計測するページが決まったら実装方法を見ていきましょう。購入完了に関しては詳しく説明し、残りの方法に関しては筆者が作成したサイトと公式ヘルプも紹介します。
どのページでも計測の流れとしては、以下です。
- 1)計測記述の追加
- 2)Google Tag Managerの設定
- 3)計測テスト後に本番リリース
購入完了ページでの実装方法
1)計測記述の追加
購入完了ページに以下の記述を追加する必要があります。
設定イメージ
<script>
window.dataLayer = window.dataLayer || [];
dataLayer.push({ ecommerce: null });
dataLayer.push({
event:"purchase",
ecommerce:{
transaction_id: "202112_004",
affiliation: "Online Store",
value: "7000",
tax: "700",
shipping: "800",
currency: "JPY",
coupon: "ハピアナクーポン",
items:[
{
item_name: "HAPPY ANALYTICS Tシャツ",
item_id: "10003",
price: 1500,
item_brand: "HAPPY ANALYIOCS",
item_category: "Apparel",
item_variant: "Gray",
quantity: 2
},
{
item_name: "HAPPY ANALYTICS Yシャツ",
item_id: "10009",
price: 4000,
item_brand: "HAPPY ANALYIOCS",
item_category: "Apparel",
item_variant: "Blue",
quantity: 1
}]
}
});
</script>
青色の部分は決済そのものに関する情報、赤色は購入した商品ごとの情報を表しています(商品ごとに関しては、購入した商品の種類分だけ設定する)。上述を参考に、各項目の変数を自社サイトでの購買情報に置き換えて使用してください。
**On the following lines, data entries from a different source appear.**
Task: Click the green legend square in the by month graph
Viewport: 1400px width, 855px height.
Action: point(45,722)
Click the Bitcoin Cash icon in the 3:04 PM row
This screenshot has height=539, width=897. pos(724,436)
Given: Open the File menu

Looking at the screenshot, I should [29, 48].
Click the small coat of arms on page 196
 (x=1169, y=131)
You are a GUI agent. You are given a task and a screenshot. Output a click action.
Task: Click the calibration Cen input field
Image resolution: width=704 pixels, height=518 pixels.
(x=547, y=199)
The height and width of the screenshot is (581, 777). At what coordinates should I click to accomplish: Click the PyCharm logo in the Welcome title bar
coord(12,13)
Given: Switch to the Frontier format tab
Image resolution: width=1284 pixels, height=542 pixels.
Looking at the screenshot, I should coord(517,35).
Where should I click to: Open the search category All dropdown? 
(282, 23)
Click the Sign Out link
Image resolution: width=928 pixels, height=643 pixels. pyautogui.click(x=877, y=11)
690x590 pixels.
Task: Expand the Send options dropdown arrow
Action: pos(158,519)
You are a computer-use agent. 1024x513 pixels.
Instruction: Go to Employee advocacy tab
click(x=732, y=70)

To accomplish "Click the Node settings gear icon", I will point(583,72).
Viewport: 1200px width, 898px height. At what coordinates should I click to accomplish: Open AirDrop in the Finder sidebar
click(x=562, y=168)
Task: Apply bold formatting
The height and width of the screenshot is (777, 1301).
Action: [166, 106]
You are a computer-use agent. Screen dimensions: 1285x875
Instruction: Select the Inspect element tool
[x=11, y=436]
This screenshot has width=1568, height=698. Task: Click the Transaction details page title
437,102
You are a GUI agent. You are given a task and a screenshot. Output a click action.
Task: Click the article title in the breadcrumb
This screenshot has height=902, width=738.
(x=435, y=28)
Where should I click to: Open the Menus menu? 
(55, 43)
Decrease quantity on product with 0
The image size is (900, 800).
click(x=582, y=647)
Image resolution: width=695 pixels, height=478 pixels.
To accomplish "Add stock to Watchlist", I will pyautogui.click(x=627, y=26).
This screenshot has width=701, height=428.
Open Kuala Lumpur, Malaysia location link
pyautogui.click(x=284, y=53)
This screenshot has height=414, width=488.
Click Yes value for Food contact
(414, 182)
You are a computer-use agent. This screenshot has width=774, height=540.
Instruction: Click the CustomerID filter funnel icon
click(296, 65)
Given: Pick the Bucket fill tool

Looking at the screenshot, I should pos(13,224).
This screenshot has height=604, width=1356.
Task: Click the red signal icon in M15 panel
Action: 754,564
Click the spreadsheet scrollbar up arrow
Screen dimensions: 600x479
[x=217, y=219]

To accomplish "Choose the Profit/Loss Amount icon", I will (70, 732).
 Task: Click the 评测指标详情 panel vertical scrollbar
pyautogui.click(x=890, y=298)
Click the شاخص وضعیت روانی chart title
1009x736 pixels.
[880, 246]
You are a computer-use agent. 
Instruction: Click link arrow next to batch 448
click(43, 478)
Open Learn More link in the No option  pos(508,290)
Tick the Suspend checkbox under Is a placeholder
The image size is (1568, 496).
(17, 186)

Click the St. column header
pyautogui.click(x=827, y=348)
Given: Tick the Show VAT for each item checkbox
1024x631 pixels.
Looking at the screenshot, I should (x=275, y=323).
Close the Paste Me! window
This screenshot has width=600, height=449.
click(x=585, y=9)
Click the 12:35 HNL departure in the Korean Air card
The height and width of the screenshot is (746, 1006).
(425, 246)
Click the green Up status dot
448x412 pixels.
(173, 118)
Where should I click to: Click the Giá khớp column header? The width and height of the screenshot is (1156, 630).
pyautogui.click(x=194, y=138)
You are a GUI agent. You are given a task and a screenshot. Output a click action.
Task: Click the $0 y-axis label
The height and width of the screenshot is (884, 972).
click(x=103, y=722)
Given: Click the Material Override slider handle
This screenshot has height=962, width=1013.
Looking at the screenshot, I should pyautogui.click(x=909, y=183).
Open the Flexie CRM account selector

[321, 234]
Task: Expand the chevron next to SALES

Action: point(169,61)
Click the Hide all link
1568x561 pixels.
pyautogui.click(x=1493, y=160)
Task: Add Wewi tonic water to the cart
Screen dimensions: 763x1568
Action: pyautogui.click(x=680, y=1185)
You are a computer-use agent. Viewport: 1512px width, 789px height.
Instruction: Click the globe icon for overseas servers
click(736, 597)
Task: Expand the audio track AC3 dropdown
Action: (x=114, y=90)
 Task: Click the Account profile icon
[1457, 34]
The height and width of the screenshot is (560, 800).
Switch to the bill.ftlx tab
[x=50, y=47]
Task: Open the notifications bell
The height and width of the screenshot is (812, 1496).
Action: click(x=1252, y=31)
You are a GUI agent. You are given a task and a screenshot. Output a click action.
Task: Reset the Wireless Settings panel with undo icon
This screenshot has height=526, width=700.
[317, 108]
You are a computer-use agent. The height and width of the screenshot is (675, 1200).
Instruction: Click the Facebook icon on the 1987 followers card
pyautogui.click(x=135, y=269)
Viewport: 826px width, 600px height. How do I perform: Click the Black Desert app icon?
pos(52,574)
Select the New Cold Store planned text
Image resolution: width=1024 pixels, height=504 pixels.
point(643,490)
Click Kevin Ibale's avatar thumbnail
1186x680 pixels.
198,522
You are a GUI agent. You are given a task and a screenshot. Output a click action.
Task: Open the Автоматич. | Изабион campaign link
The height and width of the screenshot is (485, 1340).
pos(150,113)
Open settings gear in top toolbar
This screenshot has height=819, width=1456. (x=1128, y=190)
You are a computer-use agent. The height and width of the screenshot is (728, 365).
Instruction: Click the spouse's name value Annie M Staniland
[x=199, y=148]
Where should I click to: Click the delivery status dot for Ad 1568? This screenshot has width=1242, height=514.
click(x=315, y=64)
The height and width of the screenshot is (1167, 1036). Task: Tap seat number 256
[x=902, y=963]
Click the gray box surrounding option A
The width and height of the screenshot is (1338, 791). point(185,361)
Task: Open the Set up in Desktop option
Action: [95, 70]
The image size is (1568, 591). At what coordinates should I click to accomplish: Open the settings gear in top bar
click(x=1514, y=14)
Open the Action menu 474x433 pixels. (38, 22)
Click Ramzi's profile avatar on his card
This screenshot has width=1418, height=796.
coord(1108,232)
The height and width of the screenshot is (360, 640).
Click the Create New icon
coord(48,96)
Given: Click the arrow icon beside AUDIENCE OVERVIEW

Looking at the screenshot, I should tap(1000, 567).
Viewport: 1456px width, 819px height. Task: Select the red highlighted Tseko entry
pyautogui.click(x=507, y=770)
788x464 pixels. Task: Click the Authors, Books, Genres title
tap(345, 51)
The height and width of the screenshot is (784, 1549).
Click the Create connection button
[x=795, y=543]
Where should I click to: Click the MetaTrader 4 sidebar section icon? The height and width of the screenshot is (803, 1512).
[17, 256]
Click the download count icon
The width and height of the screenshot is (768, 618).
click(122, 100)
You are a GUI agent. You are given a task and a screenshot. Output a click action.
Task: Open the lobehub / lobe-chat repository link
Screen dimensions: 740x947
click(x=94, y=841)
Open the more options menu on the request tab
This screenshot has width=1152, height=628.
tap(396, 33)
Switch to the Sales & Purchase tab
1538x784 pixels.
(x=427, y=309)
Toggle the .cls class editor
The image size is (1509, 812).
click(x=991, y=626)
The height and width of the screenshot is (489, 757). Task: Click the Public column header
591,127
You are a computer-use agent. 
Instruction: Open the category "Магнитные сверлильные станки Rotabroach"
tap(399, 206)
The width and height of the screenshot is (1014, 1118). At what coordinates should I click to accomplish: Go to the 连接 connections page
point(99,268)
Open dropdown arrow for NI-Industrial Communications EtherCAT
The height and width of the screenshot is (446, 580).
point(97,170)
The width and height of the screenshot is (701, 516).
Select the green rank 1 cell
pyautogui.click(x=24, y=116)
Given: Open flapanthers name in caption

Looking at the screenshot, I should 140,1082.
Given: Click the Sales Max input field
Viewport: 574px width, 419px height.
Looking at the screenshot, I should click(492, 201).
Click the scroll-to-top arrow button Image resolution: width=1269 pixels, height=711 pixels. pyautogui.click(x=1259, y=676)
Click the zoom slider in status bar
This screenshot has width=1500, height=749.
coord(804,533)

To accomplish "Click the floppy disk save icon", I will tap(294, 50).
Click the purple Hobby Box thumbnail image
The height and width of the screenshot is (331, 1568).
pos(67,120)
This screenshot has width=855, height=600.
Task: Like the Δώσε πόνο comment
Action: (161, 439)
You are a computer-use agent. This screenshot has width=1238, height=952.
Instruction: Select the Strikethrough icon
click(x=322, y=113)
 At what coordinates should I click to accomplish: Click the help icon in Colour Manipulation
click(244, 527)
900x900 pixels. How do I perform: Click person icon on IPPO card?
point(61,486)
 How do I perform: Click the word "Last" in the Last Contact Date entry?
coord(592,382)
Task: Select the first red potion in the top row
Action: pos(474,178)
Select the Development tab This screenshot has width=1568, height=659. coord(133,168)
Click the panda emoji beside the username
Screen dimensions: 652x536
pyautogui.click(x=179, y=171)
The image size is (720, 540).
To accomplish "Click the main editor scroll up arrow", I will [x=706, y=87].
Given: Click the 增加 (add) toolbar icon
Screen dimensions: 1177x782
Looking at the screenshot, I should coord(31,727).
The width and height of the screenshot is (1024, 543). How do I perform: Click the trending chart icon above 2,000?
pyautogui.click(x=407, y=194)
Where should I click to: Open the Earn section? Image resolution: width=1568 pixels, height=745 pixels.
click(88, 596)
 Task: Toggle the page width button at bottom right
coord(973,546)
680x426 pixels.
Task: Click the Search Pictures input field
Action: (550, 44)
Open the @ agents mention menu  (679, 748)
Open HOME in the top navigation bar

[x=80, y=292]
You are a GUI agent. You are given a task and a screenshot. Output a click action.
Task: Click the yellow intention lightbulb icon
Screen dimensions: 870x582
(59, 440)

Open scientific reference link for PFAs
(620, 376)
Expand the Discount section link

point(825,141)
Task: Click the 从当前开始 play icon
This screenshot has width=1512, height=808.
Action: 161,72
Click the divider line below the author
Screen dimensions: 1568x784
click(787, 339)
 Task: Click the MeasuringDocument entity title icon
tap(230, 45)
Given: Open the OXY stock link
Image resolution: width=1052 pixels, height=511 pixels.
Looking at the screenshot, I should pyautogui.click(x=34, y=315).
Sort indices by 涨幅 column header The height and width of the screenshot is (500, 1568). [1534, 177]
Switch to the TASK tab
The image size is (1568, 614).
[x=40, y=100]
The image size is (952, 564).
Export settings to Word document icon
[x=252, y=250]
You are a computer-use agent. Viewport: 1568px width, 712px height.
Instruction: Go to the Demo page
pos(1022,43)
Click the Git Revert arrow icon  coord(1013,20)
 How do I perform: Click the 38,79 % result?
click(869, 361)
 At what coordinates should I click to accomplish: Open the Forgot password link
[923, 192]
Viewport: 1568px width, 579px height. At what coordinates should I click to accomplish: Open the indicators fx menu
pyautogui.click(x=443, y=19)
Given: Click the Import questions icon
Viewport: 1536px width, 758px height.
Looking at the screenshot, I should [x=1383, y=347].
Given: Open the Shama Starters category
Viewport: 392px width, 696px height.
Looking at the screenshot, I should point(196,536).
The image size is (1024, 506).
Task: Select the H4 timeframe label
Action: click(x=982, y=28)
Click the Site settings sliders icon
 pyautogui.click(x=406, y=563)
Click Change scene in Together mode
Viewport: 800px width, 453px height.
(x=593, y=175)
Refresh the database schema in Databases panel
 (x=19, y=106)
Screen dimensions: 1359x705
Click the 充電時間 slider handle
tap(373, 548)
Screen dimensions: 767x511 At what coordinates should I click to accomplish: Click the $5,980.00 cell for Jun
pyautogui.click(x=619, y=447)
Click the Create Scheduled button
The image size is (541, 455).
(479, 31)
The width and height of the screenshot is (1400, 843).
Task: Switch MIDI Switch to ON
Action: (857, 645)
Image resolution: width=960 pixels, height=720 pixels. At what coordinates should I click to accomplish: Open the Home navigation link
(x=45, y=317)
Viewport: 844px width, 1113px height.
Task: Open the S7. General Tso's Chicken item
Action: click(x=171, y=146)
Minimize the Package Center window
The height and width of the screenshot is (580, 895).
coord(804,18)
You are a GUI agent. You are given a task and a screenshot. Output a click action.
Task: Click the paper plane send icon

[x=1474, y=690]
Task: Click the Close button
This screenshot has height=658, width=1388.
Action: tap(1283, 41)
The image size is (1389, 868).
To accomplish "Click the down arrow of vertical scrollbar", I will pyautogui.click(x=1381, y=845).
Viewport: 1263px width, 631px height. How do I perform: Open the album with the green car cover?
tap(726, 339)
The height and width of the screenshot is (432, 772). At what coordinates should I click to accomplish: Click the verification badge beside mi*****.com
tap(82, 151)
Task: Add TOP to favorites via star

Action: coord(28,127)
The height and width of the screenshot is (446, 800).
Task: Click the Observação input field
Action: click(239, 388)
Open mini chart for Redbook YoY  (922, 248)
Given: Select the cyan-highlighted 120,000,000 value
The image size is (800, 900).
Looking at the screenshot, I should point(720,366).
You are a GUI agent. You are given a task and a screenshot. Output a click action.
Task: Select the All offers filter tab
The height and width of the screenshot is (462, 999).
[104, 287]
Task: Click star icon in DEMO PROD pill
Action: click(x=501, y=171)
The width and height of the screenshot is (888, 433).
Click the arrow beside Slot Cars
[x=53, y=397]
データレイヤーの追加ができたら、次はGoogle Tag Managerでの設定を行います。
2)Google Tag Managerでの設定を行う
A)Google Tag Manager用の変数を登録
まずはGoogle Tag Managerで利用する変数の登録を行います。Google Tag Managerの変数から以下の形で新規登録を行ってください。
登録:Google Tag Manager用の変数
- 名称:任意で設定(ここではGA4- ecommerce.items)
- 変数のタイプ:データレイヤーの変数
- データレイヤーの変数名:ecommerce.items
- データレイヤーのバージョン:バージョン2(デフォルトのまま)
B)各データレイヤーの変数名を設定
同じ作成方法で以下の変数も設定しましょう。
名称例 | データレイヤーの変数名 |
---|---|
GA4 -ecommerce - purchase -affiliation | ecommerce.affiliation |
GA4 -ecommerce - purchase - coupon | ecommerce.coupon |
GA4 -ecommerce - purchase - currency | ecommerce.currency |
GA4 -ecommerce - purchase- shipping | ecommerce.shipping |
GA4 -ecommerce - purchase - tax | ecommerce.tax |
GA4 -ecommerce - purchase - transasion_id | ecommerce.tranasaction_id |
GA4 -ecommerce - purchase - value | ecommerce.value |
A)とB)のステップは購入完了の計測を行うために一回設定しておけば、他のイベント(例:カート追加、商品表示)の設定をする際に改めて設定する必要はありません。
C)トリガーの登録
購入時に計測のタグを発動させるための条件設定である、トリガーの登録を行います。
登録:トリガー
- トリガーのタイプ:カスタムイベント
- イベント名:purchase
- トリガーの発生場所:すべてのカスタムイベント
D)GA4にデータを送るためのタグの登録
タグのメニューから新規作成を選びタグの種類の一覧から「Google アナリティクス:GA4 イベント」を選択し、以下のように設定を行いましょう。
登録:GA4 タグ
- タグの種類:GA4 イベント
- 設定タグ:測定IDを変数として設定している場合は変数名を選択
設定していない場合は測定IDを記入 - イベント名:purchase
- イベントパラメータ名と値:以下のとおり設定してください。
<イベントパラメータ 設定例>
パラメータ名 | 値 |
---|---|
items | ecommerce.itemsを指定した変数を選択 |
transaction_id | ecommerce.transaction_idを指定した変数を選択 |
affiliation | ecommerce.affiliationを指定した変数を選択 |
value | ecommerce.valueを指定した変数を選択 |
tax | ecommerce.taxを指定した変数を選択 |
shipping | ecommerce.shippingを指定した変数を選択 |
currency | ecommerce.currencyを指定した変数を選択 |
coupon | ecommerce.couponを指定した変数を選択 |
トリガーには先程作成したトリガー「GA4 - 決済完了」を選択して保存しましょう。これで購入完了ページでの設定は以上となります。
3)計測テスト後に本番リリース
設定が終わったら、まずは正しく計測出来ているかをGoogle Tag Managerのプレビューモードを利用して確認しましょう。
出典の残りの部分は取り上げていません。